Князь Гальцин, подполковник Нефердов, юнкер барон Пест, который встретил их на бульваре, и Праскухин, которого никто не звал, с которым никто не говорил, но который не отставал от них, все с бульвара пошли пить чай к Калугину.
— Ну так ты мне не досказал про Ваську Менделя, — говорил Калугин, сняв шинель, сидя около окна, на мягком покойном кресле, и расстегивая воротник чистой крахмаленной голландской рубашки, — как же он женился?

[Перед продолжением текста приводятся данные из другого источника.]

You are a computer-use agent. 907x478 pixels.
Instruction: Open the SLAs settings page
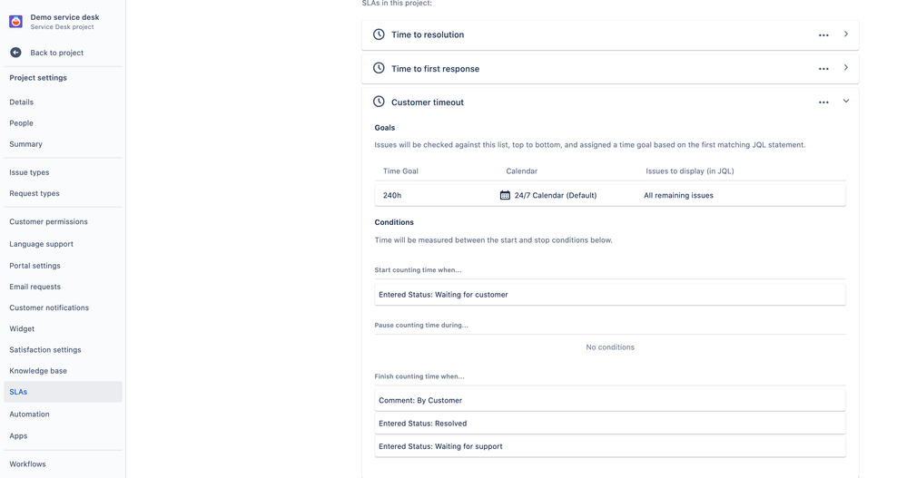[x=18, y=392]
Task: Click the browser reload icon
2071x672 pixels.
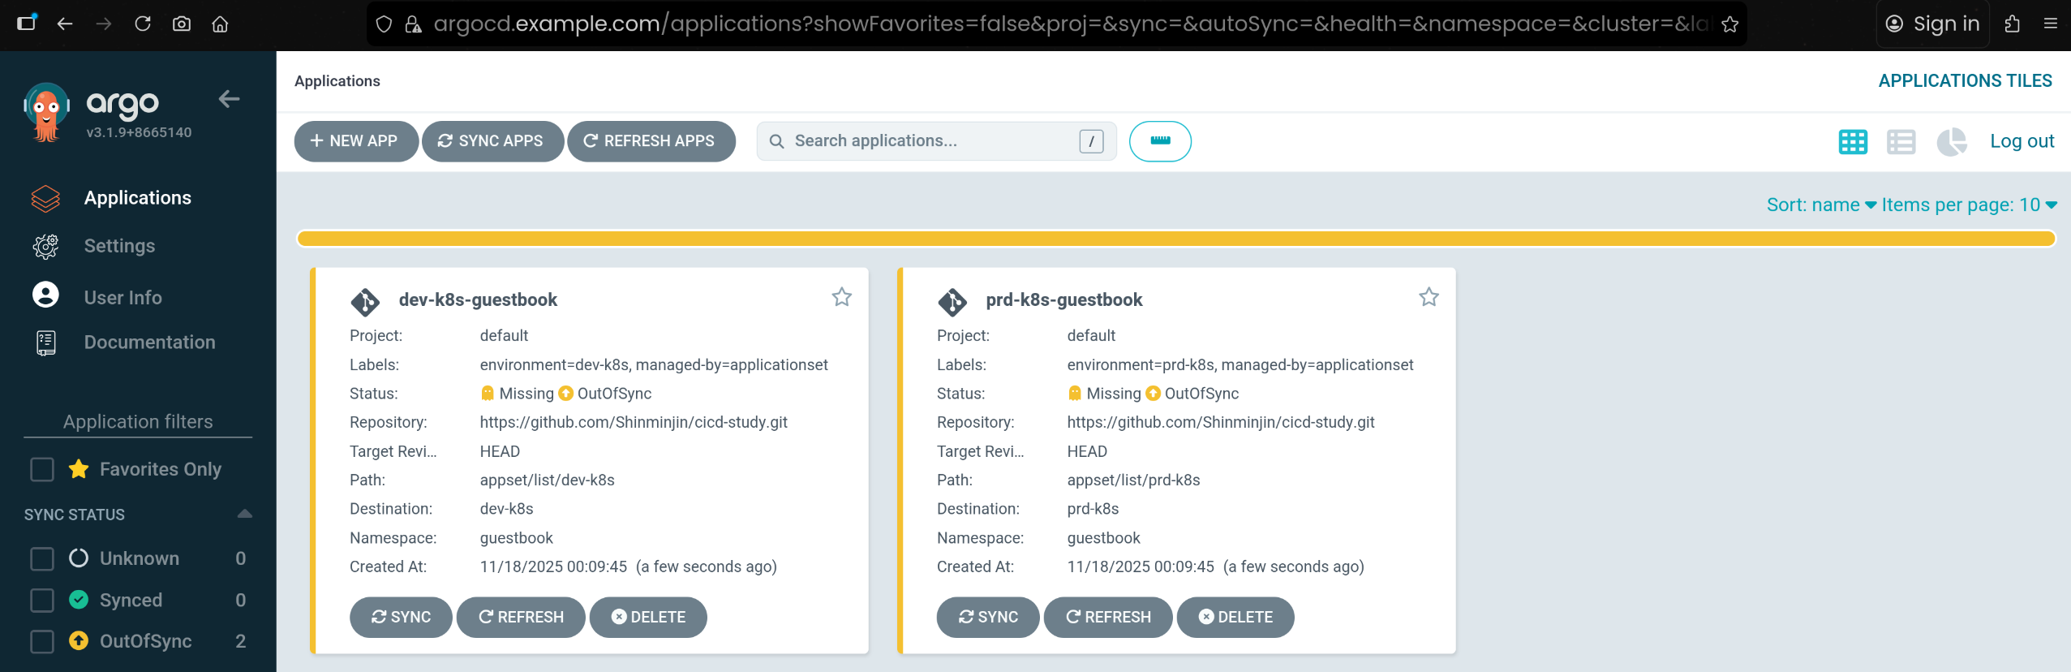Action: (x=143, y=24)
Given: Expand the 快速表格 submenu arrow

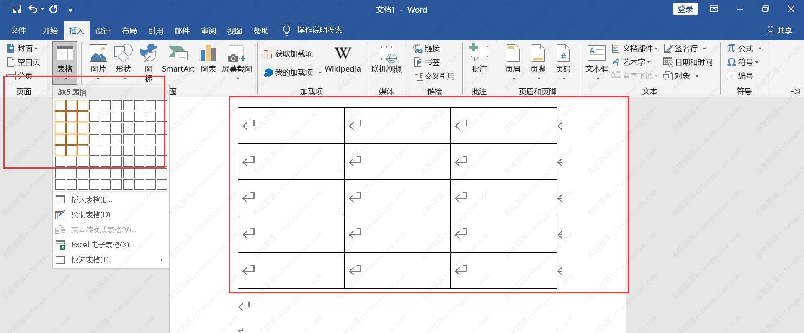Looking at the screenshot, I should pos(162,260).
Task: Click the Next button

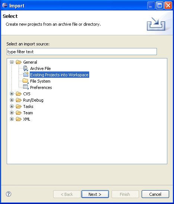Action: [95, 194]
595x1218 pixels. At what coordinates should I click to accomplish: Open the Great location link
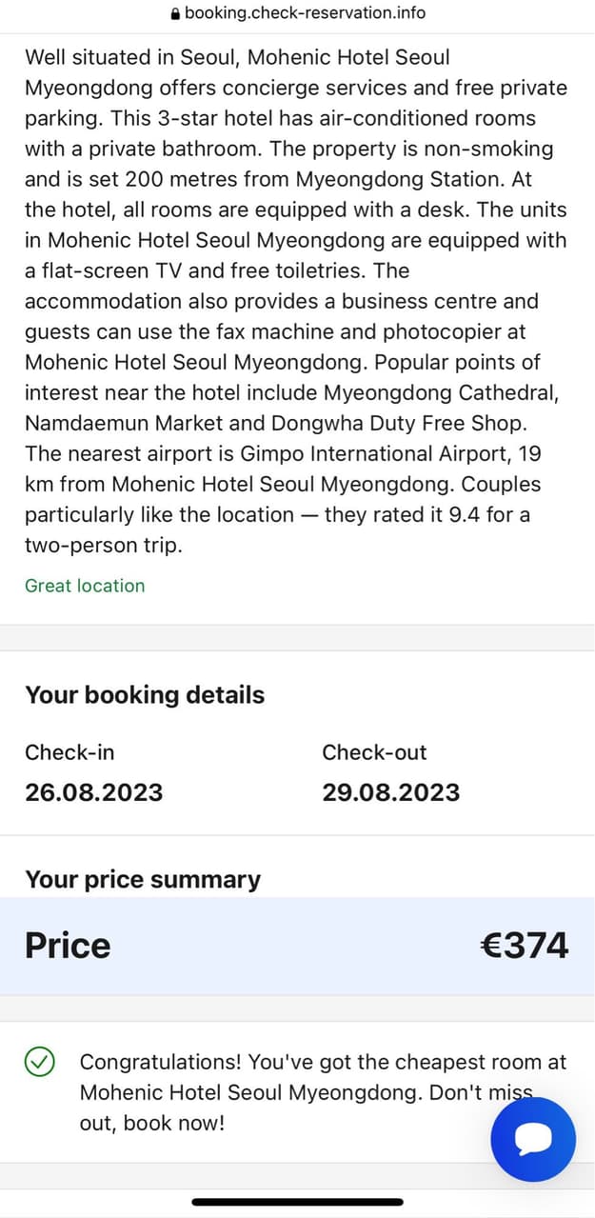click(x=85, y=585)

— Умора, братец! Je vous dis, il y avait un temps où on ne parlait que de ça à P[étersbour]g, [4] [Я вам говорю, что одно время только об этом и говорили в Петербурге,]

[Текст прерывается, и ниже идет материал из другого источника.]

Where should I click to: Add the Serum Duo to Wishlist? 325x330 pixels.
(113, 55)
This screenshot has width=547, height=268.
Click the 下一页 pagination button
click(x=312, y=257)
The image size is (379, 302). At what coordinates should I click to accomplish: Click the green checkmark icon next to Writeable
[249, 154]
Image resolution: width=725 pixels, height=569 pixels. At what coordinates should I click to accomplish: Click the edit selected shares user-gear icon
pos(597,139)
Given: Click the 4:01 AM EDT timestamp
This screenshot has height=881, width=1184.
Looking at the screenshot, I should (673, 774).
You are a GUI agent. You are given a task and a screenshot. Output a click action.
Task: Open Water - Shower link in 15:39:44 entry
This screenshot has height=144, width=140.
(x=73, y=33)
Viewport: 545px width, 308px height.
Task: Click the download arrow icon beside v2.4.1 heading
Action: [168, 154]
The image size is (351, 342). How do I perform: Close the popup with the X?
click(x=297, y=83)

— сказал смеясь Гальцин, вскакивая от фортепьян, у которых он сидел, и садясь на окно подле Калугина: — просто умора. Уж я всё это знаю подробно. И он весело, умно и бойко стал рассказывать какую-то любовную историю, которую мы пропустим потому, что она для нас неинтересна.

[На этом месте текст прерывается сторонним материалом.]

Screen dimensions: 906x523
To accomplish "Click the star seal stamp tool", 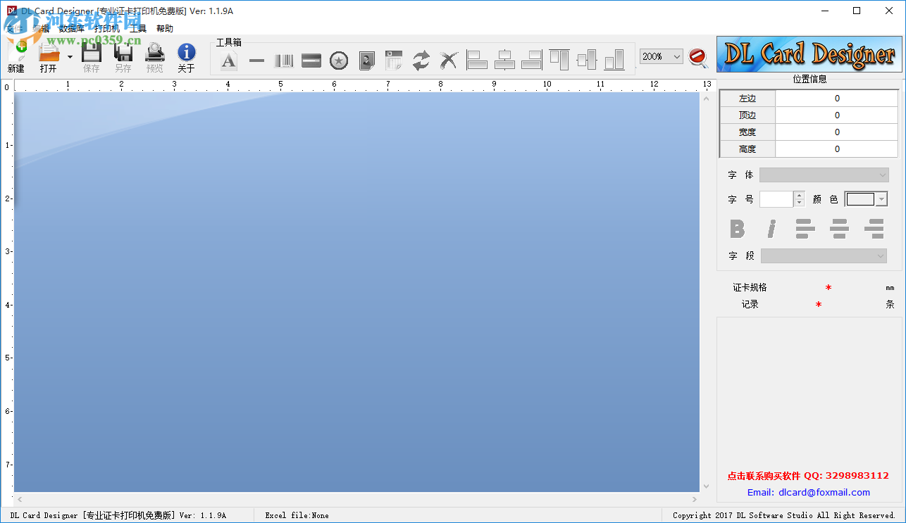I will tap(339, 61).
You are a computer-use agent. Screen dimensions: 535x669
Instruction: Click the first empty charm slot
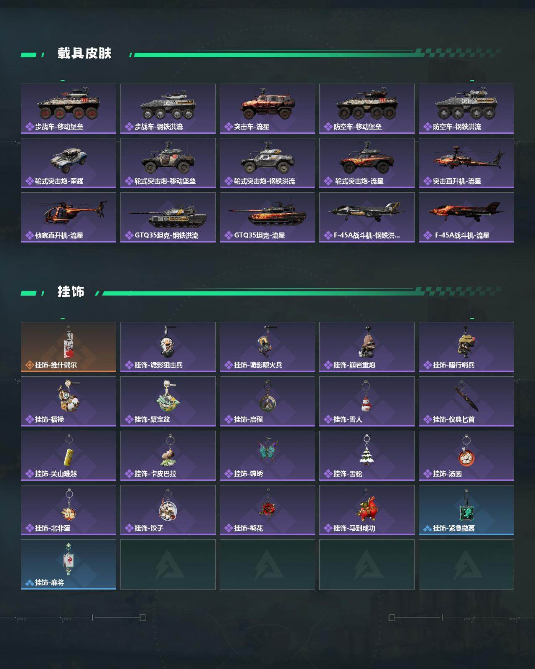pos(168,564)
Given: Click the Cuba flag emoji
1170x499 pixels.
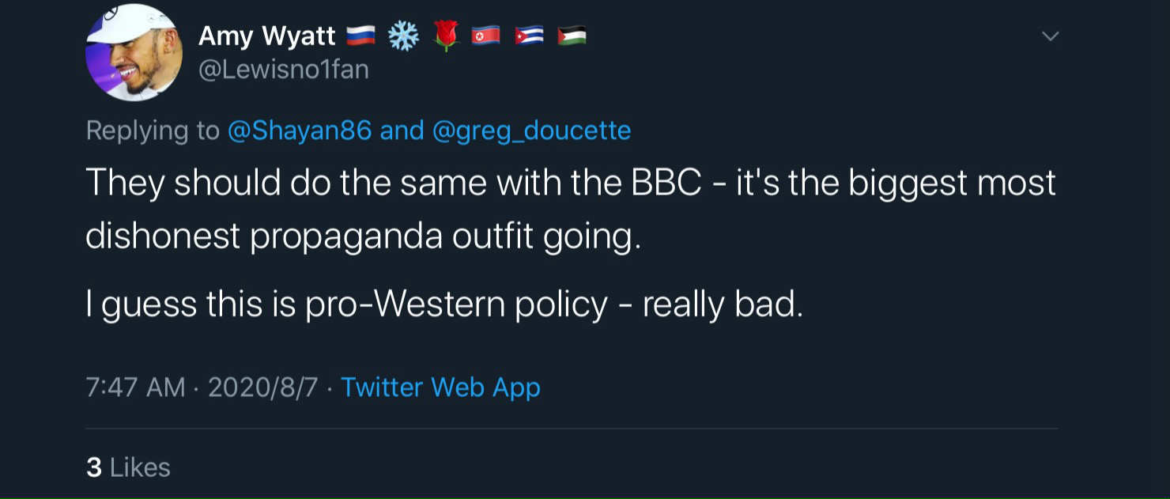Looking at the screenshot, I should pyautogui.click(x=529, y=36).
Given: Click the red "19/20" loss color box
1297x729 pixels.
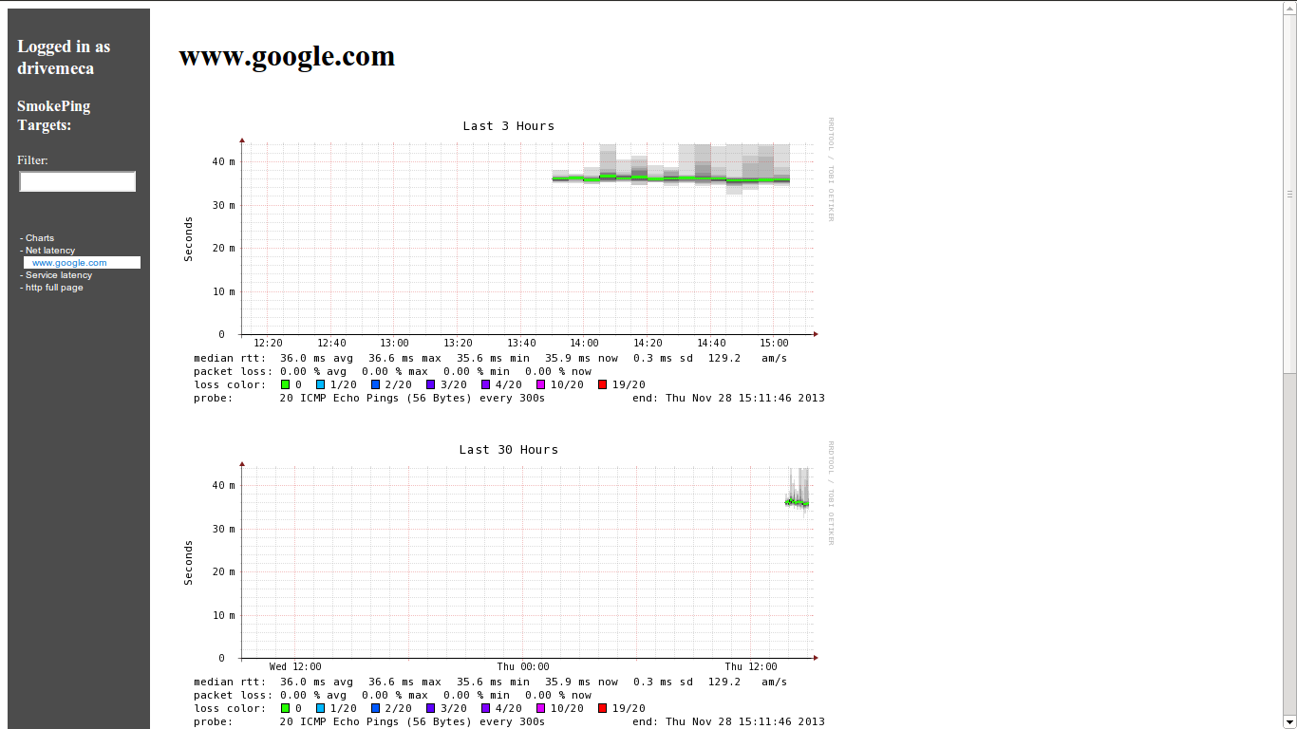Looking at the screenshot, I should pos(602,384).
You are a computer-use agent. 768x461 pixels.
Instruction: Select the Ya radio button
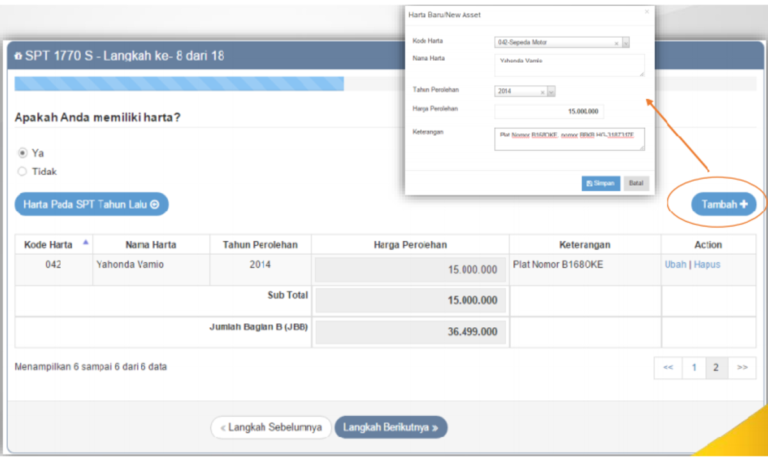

Но замечательно то, что не только князь Гальцин, но и все эти господа, расположившись здесь кто на окне, кто задравши ноги, кто за фортепьянами, казались совсем другими людьми, чем на бульваре: не было этой смешной надутости, высокомерности, которые они выказывали пехотным офицерам; здесь они были между своими в натуре, особенно Калугин и Гальцин, очень милыми, простодушными, веселыми и добрыми ребятами. Разговор шел о петербургских сослуживцах и знакомых.
— Что Маслоцкой?
— Который? лейб-улан или конно-гвардеец?
— Я их обоих знаю. Конно-гвардеец при мне мальчишка был, только что из школы вышел. Что старший — ротмистр?
— О! уж давно.
— Что, всё возится с своей цыганкой?
— Нет, бросил, — и т. д. в этом роде.
Потом Гальцин сел к фортепьянам и славно спел цыганскую песенку. Праскухин, хотя никто не просил его, стал вторить и так хорошо, что его уж просили вторить, чему он был очень доволен.
Человек вошел с чаем со сливками и крендельками на серебряном подносе.
— Подай князю, — сказал Калугин.
— А ведь странно подумать, — сказал Гальцин, взяв стакан и отходя к окну, — что мы здесь в осажденном городе: фортаплясы, чай со сливками, квартира такая, что я, право, желал бы такую иметь в Петербурге.
— Да уж ежели бы еще этого не было, — сказал всем недовольный, старый подполковник, — просто было бы невыносимо это постоянное ожидание чего-то… видеть, как каждый день бьют, бьют — и всё нет конца, ежели при этом бы жить в грязи и не было удобств.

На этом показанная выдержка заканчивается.